Your assignment: Two lines mark the range in the entries below: the one holding "Instruction: Select the wiflash.sh" and the one holding "Select the Text". Set down those two and all lines between them, exactly.

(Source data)
# # # #
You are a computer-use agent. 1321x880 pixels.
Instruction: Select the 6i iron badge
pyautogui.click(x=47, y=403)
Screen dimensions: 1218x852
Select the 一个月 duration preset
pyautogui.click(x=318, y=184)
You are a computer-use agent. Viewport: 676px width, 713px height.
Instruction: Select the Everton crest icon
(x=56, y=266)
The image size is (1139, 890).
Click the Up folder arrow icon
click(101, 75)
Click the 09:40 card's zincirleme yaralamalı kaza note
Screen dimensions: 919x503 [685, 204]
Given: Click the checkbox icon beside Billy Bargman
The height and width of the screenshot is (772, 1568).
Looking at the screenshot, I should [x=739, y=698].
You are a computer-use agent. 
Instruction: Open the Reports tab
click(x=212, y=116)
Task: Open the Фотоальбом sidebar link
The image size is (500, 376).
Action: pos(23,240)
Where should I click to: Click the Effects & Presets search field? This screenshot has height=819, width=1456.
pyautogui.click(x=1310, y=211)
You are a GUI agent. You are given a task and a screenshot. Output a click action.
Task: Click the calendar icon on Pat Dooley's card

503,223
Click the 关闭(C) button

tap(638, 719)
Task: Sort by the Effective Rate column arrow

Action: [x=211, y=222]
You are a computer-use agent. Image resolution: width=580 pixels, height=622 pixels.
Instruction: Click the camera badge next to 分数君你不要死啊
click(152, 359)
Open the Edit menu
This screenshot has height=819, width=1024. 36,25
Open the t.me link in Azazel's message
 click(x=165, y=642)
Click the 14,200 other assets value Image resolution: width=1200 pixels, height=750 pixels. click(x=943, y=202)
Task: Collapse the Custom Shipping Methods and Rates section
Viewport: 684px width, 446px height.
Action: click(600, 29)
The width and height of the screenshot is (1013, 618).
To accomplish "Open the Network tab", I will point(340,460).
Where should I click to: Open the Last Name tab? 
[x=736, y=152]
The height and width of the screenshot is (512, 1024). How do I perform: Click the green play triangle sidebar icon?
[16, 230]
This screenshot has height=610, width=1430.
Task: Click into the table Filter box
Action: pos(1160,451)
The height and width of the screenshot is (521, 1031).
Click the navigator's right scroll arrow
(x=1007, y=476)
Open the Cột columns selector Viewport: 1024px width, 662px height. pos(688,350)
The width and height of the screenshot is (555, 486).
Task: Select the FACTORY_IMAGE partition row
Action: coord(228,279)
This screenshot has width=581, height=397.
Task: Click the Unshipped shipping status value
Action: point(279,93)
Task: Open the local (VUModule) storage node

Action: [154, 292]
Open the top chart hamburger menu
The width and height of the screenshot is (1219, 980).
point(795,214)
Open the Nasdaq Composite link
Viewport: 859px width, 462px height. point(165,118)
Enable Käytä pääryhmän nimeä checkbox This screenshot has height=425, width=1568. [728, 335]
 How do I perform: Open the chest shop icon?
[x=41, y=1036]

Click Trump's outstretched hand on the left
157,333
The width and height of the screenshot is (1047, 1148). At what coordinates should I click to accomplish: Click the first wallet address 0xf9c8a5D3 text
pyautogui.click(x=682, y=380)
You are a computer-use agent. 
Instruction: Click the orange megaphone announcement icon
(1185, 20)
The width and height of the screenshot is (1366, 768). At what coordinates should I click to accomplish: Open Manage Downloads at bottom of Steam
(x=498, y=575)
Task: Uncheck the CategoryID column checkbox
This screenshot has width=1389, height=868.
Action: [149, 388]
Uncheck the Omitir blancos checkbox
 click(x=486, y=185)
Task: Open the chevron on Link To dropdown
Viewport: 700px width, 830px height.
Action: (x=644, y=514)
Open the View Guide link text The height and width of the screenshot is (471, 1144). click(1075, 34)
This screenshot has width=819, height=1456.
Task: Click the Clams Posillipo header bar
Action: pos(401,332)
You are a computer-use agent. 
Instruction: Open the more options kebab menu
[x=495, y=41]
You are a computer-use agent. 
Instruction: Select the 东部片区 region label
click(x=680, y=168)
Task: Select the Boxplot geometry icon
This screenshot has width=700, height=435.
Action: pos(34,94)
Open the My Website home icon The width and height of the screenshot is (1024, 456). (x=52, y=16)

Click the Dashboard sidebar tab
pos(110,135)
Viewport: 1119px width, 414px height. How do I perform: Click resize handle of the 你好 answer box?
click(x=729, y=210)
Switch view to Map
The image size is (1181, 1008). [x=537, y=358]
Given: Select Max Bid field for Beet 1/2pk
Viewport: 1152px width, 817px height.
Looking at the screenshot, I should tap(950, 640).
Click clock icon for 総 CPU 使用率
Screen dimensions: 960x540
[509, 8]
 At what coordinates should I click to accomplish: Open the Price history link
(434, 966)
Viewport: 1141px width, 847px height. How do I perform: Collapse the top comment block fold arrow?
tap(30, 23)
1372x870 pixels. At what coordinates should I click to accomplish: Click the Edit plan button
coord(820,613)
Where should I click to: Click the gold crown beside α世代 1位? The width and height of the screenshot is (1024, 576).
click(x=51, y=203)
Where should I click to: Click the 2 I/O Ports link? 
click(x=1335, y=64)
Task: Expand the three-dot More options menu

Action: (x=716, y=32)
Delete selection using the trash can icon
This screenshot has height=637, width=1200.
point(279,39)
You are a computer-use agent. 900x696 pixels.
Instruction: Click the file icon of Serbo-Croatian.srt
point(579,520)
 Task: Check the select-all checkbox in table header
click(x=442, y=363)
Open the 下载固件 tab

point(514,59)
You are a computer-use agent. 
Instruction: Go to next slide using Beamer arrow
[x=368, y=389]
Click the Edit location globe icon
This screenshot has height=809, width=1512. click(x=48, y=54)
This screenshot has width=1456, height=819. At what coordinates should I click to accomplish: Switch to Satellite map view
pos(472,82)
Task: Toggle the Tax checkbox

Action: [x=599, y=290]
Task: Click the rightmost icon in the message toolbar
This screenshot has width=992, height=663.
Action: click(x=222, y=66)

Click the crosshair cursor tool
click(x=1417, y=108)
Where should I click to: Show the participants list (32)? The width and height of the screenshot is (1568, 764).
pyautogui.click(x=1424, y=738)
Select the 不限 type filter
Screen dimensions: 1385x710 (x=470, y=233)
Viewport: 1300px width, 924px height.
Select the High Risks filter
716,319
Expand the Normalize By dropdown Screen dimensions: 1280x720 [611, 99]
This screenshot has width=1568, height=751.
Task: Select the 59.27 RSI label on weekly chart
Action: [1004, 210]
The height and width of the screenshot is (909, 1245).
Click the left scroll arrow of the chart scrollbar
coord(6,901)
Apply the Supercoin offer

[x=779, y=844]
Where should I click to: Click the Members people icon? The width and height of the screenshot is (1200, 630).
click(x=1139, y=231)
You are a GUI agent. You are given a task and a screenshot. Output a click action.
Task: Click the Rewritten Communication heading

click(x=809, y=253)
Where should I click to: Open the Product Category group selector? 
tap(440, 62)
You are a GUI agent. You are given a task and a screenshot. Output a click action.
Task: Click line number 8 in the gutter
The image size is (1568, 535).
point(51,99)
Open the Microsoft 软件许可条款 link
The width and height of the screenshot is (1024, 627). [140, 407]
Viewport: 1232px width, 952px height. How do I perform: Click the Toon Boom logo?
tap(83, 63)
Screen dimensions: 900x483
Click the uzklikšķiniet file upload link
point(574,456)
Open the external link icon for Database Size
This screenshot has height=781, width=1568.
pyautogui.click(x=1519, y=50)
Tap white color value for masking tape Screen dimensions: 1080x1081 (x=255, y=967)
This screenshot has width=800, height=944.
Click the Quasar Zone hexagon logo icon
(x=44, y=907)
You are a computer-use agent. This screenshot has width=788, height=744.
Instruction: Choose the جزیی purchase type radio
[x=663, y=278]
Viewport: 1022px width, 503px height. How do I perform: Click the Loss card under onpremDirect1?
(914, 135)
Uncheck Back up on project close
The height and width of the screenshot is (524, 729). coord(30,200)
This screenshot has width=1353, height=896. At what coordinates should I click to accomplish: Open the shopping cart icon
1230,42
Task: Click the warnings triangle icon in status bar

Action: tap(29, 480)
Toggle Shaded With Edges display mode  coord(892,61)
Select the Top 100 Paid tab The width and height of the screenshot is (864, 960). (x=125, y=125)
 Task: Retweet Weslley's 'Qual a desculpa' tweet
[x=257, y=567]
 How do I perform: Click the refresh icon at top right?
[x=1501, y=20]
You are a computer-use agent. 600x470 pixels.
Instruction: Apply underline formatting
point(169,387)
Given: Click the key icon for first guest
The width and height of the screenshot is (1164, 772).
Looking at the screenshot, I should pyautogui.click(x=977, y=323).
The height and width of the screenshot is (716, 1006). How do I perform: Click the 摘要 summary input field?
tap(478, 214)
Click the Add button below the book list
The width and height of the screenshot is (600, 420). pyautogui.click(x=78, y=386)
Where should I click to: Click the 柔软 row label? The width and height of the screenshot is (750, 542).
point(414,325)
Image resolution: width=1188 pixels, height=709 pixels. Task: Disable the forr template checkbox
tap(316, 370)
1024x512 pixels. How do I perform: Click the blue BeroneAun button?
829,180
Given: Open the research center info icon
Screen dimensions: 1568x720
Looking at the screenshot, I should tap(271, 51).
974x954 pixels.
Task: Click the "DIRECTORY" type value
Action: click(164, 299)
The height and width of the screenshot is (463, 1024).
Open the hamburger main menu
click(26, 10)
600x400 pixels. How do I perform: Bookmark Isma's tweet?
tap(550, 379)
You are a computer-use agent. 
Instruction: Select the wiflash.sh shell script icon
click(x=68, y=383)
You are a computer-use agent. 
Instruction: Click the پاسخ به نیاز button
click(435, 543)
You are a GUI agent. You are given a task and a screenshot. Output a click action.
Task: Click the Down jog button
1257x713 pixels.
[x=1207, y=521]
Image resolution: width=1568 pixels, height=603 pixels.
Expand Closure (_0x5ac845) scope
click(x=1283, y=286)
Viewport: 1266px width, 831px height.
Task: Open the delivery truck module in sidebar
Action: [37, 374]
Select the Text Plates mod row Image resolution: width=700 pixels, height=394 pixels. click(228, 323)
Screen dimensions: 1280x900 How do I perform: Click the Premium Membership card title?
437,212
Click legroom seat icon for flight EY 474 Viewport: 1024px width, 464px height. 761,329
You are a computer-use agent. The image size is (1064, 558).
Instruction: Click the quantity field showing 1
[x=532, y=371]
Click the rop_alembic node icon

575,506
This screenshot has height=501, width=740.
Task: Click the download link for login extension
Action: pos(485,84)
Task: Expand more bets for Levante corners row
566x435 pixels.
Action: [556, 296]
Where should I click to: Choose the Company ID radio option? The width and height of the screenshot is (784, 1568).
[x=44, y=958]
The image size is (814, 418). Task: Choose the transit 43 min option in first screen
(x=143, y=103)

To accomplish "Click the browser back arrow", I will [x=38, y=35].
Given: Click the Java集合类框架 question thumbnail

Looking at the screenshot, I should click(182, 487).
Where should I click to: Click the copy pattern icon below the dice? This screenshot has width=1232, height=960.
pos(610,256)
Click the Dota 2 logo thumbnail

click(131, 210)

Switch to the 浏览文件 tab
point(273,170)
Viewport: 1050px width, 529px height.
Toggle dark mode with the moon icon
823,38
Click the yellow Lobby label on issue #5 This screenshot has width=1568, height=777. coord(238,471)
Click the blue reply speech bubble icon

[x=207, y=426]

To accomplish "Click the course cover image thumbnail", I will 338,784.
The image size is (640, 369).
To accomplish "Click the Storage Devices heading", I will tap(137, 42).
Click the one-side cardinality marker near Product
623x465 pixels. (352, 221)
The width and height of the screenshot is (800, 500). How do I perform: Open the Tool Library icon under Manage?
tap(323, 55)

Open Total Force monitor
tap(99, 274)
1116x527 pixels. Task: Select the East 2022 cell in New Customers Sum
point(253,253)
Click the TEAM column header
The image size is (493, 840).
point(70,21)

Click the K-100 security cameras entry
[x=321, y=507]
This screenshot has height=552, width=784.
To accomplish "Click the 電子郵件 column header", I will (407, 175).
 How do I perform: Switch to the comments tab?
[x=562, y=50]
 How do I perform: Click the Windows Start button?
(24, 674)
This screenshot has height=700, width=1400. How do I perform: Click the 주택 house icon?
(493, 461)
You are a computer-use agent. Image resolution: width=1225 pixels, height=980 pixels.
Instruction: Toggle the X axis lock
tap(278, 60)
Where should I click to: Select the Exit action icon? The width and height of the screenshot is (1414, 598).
# # # #
Answer box:
Instruction: Select the wiflash.sh shell script icon
click(x=68, y=383)
You are a computer-use agent. 
Instruction: Click the پاسخ به نیاز button
click(435, 543)
You are a GUI agent. You are given a task and a screenshot. Output a click action.
Task: Click the Down jog button
1257x713 pixels.
[x=1207, y=521]
Image resolution: width=1568 pixels, height=603 pixels.
Expand Closure (_0x5ac845) scope
click(x=1283, y=286)
Viewport: 1266px width, 831px height.
Task: Open the delivery truck module in sidebar
Action: [37, 374]
Select the Text Plates mod row Image resolution: width=700 pixels, height=394 pixels. click(228, 323)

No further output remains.